Scan the data for "arrow" and copy the lines it appears in.
--- START ---
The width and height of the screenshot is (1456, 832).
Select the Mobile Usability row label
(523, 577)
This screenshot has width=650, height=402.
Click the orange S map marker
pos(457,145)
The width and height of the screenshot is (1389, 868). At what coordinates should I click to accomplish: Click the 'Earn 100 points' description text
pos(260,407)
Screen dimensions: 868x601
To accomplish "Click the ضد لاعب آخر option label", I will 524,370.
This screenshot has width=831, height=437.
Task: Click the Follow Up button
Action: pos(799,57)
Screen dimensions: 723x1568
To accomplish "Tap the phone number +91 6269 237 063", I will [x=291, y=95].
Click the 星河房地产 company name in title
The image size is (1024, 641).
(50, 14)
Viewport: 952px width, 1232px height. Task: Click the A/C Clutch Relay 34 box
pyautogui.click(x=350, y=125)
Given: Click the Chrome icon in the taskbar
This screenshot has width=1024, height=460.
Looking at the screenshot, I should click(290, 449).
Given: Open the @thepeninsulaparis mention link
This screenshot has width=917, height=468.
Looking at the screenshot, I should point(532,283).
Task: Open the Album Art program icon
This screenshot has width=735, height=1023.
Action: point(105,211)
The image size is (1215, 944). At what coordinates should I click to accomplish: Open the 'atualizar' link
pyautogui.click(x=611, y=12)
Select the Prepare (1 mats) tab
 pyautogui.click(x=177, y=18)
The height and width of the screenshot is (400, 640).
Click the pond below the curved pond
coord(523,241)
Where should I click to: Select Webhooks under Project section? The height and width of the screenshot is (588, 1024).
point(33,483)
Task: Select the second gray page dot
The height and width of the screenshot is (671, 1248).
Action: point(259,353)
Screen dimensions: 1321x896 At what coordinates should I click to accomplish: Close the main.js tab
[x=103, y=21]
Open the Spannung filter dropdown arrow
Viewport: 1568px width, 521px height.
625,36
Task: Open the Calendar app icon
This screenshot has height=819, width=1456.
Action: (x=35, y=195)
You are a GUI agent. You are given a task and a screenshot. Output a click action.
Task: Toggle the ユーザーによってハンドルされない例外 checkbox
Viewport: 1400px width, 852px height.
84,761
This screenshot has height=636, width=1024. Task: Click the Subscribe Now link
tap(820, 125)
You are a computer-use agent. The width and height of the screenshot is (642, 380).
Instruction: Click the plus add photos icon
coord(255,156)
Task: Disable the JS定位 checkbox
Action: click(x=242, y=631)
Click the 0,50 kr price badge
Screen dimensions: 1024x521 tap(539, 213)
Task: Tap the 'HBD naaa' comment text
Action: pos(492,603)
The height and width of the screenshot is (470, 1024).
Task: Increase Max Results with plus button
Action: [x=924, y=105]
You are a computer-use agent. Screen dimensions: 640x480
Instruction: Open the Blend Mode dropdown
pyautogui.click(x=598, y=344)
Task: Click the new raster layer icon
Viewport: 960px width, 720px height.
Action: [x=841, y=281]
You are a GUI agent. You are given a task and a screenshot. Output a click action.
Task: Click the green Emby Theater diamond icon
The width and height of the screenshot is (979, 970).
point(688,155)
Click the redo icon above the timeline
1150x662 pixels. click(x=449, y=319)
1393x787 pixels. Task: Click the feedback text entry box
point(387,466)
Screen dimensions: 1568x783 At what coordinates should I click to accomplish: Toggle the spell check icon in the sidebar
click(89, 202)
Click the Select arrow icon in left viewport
--- END ---
== TASK RESPONSE ==
Open the Spannung filter dropdown arrow
Click the Select arrow icon in left viewport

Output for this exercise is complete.